CloudCraze wins early fans for BtoB e-commerce on Salesforce.com platform.
Business-to-business e-commerce in the cloud may be more than just a craze. CloudCraze is a BtoB product that runs on the Force.com platform that Salesforce.com created for use by third-party developers. That means it runs in the same Internet data centers and takes advantage of some of the same core software as Salesforce.com's own products.
EDL Consulting, the creator of CloudCraze, has up until now been better known for implementing software from other vendors, such as IBM's ( IBM - news - people ) Sterling Commerce unit. But EDL founder and CEO Bill Loumpouridis says he saw an opportunity to bring BtoB e-commerce software within reach of companies that can't afford to pay for premium software licenses or hire teams of Java programmers.
"We had the advantage of knowing what this product needed to do, having been through 50-plus enterprise-class e-commerce deployments," Loumpouridis says. BtoB commerce requires extra sophistication, but business customers also expect the buying process to be as slick as on any consumer website, he says. By building on Force.com components for the user interface and data objects such as customer records, EDL says it can meet those requirements five times as fast at about one-quarter of the cost, he says.
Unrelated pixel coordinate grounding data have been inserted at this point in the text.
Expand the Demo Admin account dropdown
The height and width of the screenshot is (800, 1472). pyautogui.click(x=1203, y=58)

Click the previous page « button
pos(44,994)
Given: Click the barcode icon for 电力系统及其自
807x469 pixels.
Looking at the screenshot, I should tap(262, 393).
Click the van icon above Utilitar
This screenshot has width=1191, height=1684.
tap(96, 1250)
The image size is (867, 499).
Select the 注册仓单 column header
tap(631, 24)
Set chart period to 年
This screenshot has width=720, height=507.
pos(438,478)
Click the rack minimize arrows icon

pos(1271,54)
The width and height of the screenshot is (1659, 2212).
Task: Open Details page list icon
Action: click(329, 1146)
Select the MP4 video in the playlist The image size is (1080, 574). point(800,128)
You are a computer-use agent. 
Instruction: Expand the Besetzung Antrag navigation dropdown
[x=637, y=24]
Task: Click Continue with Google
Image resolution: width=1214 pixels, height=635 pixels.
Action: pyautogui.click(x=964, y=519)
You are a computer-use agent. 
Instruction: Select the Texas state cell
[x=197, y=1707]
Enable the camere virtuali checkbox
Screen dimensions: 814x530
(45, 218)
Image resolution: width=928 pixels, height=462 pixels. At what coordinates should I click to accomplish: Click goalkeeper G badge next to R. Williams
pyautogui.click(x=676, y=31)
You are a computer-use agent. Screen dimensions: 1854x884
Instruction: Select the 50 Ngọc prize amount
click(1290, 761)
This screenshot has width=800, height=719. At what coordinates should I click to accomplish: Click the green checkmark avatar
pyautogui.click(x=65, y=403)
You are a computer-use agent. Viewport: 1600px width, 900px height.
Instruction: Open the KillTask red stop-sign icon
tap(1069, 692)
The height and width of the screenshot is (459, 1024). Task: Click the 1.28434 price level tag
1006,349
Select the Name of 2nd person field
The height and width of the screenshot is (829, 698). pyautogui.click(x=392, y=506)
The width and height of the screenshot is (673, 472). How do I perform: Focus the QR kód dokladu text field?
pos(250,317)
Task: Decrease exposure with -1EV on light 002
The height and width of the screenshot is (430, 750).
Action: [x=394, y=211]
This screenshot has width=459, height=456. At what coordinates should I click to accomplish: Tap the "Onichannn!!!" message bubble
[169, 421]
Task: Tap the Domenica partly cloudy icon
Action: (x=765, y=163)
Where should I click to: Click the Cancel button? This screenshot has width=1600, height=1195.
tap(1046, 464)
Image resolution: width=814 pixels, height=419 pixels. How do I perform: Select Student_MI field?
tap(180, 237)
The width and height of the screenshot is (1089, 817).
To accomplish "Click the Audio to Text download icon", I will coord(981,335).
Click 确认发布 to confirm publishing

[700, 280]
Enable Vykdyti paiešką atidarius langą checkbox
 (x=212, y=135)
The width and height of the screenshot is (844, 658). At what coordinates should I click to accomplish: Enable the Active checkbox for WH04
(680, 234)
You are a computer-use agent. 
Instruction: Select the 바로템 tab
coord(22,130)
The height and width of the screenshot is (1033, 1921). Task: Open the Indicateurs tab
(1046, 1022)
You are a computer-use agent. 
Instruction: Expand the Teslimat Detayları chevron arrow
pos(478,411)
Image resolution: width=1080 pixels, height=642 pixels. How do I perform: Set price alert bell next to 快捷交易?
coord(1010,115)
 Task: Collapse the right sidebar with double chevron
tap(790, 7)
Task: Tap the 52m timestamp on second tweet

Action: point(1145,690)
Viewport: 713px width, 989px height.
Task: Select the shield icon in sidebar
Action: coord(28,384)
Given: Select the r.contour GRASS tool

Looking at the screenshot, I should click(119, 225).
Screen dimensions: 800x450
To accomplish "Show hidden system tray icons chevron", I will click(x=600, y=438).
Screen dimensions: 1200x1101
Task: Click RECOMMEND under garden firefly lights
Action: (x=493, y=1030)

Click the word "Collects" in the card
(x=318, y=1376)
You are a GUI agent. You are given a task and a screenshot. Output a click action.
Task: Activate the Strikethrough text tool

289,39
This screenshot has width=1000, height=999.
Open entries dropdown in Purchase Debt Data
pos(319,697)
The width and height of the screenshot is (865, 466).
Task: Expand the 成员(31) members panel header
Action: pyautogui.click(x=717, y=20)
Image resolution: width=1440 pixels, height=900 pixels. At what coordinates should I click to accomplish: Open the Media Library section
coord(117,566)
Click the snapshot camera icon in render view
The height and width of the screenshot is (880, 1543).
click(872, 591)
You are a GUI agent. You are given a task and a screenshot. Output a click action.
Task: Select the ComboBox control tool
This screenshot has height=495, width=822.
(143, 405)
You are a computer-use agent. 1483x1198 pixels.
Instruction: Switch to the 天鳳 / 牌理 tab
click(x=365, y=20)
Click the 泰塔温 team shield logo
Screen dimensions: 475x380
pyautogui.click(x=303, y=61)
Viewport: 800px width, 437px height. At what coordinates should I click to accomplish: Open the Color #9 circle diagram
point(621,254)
I've spoken with three early users of the system over the past few weeks, and they all mentioned the Salesforce connection as one of their main reasons for embracing CloudCraze. They want to be able to manage online sales out of the same database as their online sales force management and customer service apps.
"It means we'll have an easier time capturing info about our customers," says Craig Jessen, vice president of finance for biotechnology equipment firm Licor. Jessen says his firm still must invest some effort into integration between the e-commerce system and Salesforce at the level of making sure customer records are defined consistently between the two. Still, the integration is simplified because these cloud applications share a common technical foundation.
Licor is using CloudCraze to manage a website for marketing reagents (compounds used to produce or test for a chemical reaction). Previously, the company sold reagents through a homegrown e-commerce site that was adequate but not very polished, Jessen says. Before discovering CloudCraze, Licor started down the road of adopting a Web sales product from its ERP vendor, but after eight or nine months that project was moving slowly--and the actual Web front end still wasn't that pretty. So Licor cut its losses and tried to apply what it had learned about its requirements to the CloudCraze project, which was completed in about three months.
"One of the big things we got, from my perspective, was the professional look of the e-commerce site. Now, it really looks like we're in business to sell reagents," Jessen says.
Gilson, another company in the scientific supplies business, used CloudCraze as the basis for the European version of the website for its flagship Pipetman product, pipetman.eu. Here, part of the benefit was how quickly Gilson could get the site online in three languages--English, French, and German--and support for multiple currencies. Mark Dostalek, marketing manager for digital media at Gilson, says CloudCraze and Saleforce.com are also part of a five-year effort to unify customer information across the company, which has traditionally operated with separate IT organizations and databases for business units in each country.
EDL consultants were able to help him launch the site within seven weeks and turn it over such a way "that you don't need an IT person or an agency to change anything on the website," he says. Early indications are that customers are buying more in response to cross-sell and up-sell offers presented through the site. Now, Gilson is planning for another round of enhancements. "Once we saw what it could do, our focus expanded," he says.
Zack Parnell, director of business development at Industrial Training International, says he originally planned to have the software for purchasing the firm's online courses developed by the same consulting firm that was creating the course software. But he started to see a lot of problems with putting all the pieces together. "I'm not a website guy, I'm a marketing guy. And I started thinking, How are we going to do this? It looked like just an administrative nightmare," says Parnell.
The online course development was already behind schedule and running up about a $300,000 tab, including programming and video production. It looked like adding the e-commerce portion would mean bringing in a high-end programmer. Working with EDL and CloudCraze helped simplify the process, control the expense, and ultimately produce a better result, he says.
"No one in our industry has the kind of e-store capabilities we now have," he boasts. If you want to take ITI's Rigging Gear Inspector Training class, you can now browse the description and reserve one or more seats for a particular session through the website.
CloudCraze can be a good answer for a range of BtoB commerce requirements--maybe not the most complex, exotic, or high volume, but for a lot of companies who want something they can bring online quickly, that looks polished, and that addresses basic requirements for processing transactions and managing customers. In combination with Salesforce.com ( CRM - news - people ), it becomes even more attractive.